At the behest of the South African government, particularly those responsible for its international relations, the country is committed to continental peacekeeping. At present this commitment sees soldiers and other SANDF personnel, including aircrews and military medical staff, in the DRC and Mozambique. The central African commitment is directly to the United Nations (UN) with the Mozambique deployment part of a Southern African Development Community (SADC) mission to the northern part of South Africa’s eastern neighbour.
The present make-up of the South African military in the DRC comprises 10 SA Infantry (SAI) Battalion with the MONUSCO Force Intervention Brigade (FIB), an SA Army tactical intelligence unit, a SA Military Health Service (SAMHS) air medical evacuation team, an infantry quick reaction force (QRF) attached to the Force Intervention Brigade (FIB) and an SA Air Force (SAAF) composite helicopter unit (CHU).
Heading up the SANDF delegation was Joint Operations Division Chief, Lieutenant General Siphiwe Sangweni. Also part of the fact-finder was Lieutenant General Wiseman Mbambo, SAAF Chief, and Brigadier General IN Moreetsi, helicopter systems director.
“The purpose of the operational visit,” reports Lieutenant Rekkie Letsoalo, RSABATT public information officer, “was to assess conditions the contingent is deployed under, also to evaluate the status of PME and hear the daily operational challenges and as well as engagements with deployed members for feasible solutions”.
The visit started at FIB headquarters where the Sangweni and his team received a comprehensive presentation on the general security situation of the FIB area of responsibility. Next up was 10 SAI headquarters where Officer Commanding, Lieutenant Colonel TM Radzilani and her order group updated successes, challenges and solutions and in turn, were exhorted to “stay strong in the face of adversity”.
The three-star, as reported by the public information officer, provided “valuable guidelines” to the troops with congratulations for a job well done.
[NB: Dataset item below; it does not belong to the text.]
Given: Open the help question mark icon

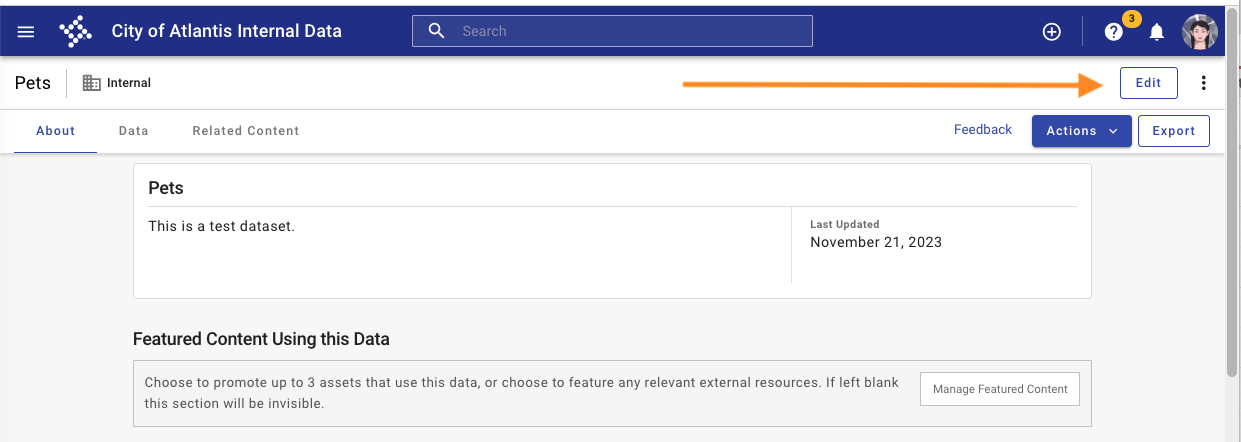Looking at the screenshot, I should coord(1113,32).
He further reminded them of Joint Operations Division commitment to zero tolerance for ill-discipline and sexual exploitation and abuse (SEA).
Letsoalo has it the two-day visit of senior SANDF staff to the Beni area of operations (AOO) was “a morale booster for troops on the ground”.
The SANDF deployment to the DRC (Operation Mistral) will use an estimated R1.035 billion between 1 April 2023 and 31 March 2024. Earlier this year President Cyril Ramaphosa authorised “employment” of 1 198 SANDF personnel to serve with MONUSCO to disarm, neutralise and prevent the expansion of armed groups.
Operation Mistral cost R801 million in 2019; R637 million in 2020; R691 million in 2021 and R674 million in 2022.